Task statement >> Set down word for word the lines that begin the entries and run through the line containing "Focus the Email". Give nothing further.

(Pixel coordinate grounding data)
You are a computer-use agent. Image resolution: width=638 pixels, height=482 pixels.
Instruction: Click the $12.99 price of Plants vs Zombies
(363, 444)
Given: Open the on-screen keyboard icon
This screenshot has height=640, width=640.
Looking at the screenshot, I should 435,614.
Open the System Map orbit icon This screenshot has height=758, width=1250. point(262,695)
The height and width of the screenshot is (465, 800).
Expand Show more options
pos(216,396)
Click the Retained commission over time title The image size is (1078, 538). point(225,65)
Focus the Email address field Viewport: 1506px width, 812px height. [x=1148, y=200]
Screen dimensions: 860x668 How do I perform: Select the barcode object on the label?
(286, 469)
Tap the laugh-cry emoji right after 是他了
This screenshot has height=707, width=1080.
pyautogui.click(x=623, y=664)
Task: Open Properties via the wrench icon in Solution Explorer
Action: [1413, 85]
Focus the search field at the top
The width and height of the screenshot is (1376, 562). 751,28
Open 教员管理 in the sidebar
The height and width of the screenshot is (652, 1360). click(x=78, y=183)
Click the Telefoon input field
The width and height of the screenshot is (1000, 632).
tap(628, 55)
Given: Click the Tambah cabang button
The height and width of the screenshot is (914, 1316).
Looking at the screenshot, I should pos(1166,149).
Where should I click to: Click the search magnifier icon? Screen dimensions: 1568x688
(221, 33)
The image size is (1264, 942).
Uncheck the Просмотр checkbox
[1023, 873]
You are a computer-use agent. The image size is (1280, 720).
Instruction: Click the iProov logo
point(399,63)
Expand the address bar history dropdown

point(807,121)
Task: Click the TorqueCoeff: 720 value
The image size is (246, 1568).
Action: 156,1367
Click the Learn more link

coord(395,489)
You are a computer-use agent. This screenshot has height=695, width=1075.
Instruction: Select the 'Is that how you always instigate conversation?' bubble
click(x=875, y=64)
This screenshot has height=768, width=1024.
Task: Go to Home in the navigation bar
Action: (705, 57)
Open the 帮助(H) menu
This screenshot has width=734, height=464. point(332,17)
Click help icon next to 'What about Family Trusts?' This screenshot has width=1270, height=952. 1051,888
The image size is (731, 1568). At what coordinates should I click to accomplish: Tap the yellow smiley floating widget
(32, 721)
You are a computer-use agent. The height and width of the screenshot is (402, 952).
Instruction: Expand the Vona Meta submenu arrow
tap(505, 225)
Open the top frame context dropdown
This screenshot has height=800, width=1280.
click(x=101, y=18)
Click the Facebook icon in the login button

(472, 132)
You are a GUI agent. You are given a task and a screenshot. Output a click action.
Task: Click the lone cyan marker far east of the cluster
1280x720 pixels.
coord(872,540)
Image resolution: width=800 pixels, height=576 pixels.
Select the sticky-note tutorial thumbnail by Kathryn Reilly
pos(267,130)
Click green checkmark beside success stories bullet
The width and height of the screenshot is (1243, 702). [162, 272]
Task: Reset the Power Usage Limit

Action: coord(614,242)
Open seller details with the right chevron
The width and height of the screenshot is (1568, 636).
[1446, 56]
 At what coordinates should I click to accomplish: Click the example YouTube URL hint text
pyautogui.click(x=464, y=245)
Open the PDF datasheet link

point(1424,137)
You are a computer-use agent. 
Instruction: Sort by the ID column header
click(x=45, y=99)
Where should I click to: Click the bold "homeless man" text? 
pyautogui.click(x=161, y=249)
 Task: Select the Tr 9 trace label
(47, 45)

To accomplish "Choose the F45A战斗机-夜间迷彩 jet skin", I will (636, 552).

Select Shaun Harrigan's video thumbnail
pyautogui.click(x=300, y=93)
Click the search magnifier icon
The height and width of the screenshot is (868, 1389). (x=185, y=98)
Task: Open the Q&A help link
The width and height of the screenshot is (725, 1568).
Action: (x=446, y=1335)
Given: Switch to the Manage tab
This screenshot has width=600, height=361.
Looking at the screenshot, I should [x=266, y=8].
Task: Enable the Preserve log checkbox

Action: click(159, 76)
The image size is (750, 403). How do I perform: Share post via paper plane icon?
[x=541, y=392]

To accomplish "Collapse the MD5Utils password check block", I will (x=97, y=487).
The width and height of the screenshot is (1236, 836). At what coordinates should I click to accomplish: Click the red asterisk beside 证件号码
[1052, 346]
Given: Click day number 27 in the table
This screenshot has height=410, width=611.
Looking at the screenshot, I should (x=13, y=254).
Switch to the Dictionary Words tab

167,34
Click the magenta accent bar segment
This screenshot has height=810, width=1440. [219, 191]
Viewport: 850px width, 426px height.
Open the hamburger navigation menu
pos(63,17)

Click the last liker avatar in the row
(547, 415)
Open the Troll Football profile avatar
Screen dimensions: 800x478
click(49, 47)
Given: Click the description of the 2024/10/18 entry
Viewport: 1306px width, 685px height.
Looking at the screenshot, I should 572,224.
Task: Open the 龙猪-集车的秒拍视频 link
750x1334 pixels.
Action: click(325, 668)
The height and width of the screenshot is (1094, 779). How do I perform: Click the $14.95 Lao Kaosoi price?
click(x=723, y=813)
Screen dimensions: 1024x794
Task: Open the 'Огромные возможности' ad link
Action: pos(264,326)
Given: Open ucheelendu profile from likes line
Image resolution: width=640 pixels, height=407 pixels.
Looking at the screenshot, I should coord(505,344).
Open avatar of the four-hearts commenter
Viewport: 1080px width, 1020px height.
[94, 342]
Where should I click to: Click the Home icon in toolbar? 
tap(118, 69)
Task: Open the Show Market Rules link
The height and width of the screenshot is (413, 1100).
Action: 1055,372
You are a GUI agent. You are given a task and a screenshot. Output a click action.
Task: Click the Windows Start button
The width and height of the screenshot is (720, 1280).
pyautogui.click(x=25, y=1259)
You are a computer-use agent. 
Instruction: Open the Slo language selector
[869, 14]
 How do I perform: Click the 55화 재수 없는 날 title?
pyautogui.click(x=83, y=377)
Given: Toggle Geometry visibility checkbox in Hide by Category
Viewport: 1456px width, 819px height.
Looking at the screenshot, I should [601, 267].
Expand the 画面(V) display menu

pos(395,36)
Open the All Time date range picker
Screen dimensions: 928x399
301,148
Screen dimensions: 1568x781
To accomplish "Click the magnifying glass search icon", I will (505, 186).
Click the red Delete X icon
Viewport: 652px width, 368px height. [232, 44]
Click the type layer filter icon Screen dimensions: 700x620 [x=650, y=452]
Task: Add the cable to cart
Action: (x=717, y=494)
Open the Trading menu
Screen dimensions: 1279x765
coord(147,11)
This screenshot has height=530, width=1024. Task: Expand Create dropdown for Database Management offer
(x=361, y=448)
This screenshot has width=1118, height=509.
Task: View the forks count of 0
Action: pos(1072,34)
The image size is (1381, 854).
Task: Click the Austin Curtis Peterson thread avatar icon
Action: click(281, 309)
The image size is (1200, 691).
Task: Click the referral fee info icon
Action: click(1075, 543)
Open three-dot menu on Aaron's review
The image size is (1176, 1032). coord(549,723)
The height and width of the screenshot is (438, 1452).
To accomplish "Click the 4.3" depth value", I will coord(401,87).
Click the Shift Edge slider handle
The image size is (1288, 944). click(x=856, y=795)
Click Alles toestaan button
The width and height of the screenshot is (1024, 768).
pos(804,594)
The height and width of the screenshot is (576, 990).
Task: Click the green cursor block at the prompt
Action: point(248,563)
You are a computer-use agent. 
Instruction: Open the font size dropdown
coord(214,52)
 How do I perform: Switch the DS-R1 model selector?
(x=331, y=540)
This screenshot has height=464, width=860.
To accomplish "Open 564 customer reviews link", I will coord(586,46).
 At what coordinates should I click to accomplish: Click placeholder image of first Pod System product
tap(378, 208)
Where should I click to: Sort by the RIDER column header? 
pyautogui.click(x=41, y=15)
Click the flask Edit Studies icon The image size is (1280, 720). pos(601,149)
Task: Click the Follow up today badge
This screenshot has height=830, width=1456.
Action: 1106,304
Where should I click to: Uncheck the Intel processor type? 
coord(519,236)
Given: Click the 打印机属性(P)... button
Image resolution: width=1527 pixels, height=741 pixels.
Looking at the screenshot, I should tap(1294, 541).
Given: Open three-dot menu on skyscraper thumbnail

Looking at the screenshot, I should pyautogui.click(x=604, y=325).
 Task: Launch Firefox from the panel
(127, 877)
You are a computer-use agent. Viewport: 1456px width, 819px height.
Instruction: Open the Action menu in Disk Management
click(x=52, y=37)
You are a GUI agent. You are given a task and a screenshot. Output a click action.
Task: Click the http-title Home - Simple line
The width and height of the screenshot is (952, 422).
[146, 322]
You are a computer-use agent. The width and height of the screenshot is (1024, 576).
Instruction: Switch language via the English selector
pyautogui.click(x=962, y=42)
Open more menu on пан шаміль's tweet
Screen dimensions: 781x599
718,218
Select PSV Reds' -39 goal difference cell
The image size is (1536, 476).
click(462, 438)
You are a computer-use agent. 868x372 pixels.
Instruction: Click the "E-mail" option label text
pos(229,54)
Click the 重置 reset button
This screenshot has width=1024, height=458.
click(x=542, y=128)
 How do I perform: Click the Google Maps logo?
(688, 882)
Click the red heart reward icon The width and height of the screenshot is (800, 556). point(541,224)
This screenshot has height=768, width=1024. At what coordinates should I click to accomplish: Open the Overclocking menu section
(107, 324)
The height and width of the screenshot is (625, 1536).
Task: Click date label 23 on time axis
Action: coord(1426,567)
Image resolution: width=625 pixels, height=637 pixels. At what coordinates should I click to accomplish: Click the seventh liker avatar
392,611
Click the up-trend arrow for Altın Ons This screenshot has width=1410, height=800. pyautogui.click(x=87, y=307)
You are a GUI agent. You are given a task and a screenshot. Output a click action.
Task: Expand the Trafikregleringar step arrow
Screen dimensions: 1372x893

Your response >>
You are a computer-use agent. Image resolution: width=638 pixels, height=482 pixels.
Instruction: Click the $12.99 price of Plants vs Zombies
(363, 444)
Given: Open the on-screen keyboard icon
This screenshot has height=640, width=640.
Looking at the screenshot, I should 435,614.
Open the System Map orbit icon This screenshot has height=758, width=1250. point(262,695)
The height and width of the screenshot is (465, 800).
Expand Show more options
pos(216,396)
Click the Retained commission over time title The image size is (1078, 538). point(225,65)
Focus the Email address field Viewport: 1506px width, 812px height. [x=1148, y=200]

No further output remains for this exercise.